Sometimes some people have bought shares, this is the time to sell the shares and put the money in mortgage. It is called assets conversion. Capitalize your share to get a roof over your head. It will reduce the pressure on you. Sometimes some people have three or four cars, but they are using only two the other two are rotting in the house. Sell them off, put the money into mortgage to acquire the house, and reduce your pressure because those cars are perishable, your house is not, it’s appreciable. So, these are some of the ways. So, FMB is also giving people mortgages just as it is financing estate developers, and some of the conditions are that the developers must find off takers. Oftentimes the off takers are the people who contribute to the National Housing Fund (NHF), and NHF allows contributions from the public and private sector.
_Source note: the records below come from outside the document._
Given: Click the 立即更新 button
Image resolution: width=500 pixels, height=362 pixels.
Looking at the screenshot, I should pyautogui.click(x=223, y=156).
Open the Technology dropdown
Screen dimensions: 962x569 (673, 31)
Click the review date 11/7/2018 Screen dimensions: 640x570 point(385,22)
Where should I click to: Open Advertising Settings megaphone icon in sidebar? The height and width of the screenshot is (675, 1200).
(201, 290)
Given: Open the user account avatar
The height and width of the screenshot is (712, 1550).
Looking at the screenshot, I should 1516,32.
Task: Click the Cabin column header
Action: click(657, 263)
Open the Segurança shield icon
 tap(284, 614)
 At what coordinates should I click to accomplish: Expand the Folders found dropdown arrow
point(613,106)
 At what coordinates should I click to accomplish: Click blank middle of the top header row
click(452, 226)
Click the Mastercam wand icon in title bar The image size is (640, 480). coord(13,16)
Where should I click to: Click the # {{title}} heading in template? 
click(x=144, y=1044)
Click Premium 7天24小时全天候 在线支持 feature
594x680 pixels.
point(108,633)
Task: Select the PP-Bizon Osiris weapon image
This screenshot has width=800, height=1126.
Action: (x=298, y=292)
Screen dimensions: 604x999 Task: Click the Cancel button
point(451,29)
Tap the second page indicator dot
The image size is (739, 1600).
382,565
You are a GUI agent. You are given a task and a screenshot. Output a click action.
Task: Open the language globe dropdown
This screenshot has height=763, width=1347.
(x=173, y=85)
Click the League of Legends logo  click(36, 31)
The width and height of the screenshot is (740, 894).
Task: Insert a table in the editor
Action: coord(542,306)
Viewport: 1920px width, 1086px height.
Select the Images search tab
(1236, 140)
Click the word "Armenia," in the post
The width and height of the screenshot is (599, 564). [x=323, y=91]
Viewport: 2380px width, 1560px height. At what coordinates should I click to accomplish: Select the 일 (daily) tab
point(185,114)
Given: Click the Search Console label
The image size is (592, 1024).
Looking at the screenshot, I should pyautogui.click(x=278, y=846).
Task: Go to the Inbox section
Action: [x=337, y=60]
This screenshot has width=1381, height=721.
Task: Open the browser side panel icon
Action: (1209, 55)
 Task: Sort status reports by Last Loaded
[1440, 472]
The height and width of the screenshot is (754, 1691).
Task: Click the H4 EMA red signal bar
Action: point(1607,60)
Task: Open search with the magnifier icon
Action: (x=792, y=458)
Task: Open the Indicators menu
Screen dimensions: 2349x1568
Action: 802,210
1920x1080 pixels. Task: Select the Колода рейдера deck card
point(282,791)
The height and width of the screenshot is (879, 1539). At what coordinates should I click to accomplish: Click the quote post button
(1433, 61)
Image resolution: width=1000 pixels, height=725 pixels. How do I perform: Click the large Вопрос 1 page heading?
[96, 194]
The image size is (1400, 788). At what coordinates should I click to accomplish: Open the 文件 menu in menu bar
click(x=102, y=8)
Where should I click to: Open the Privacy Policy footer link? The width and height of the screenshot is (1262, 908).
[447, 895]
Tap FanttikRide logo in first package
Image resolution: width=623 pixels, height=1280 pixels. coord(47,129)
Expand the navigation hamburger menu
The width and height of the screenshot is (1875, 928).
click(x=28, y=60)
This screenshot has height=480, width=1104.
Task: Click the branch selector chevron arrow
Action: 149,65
So, if you are hoping to acquire a house, go and open an NHF account and that is what makes you eligible for housing mortgage finance. The interest is under ten percent and the tenures range from ten years upward. And if you are buying a house that is less than N5 million, you don’t need any equity contribution. If you are buying a house that is N5 million and above, I think the equity contribution is from ten percent to about 20 percent, and it makes it easier for you to get in. Our job is to try and make it easy. So, that is why I am telling you about this FMB. We are encouraging FMB to also support cooperatives, so, if you have cooperatives, journalists for example, go and find your own land, go and find your own developer, talk to us, open an account, and we’ll fund you so that you go and build what you like. So, all of these are out there in public spaces and it is happening.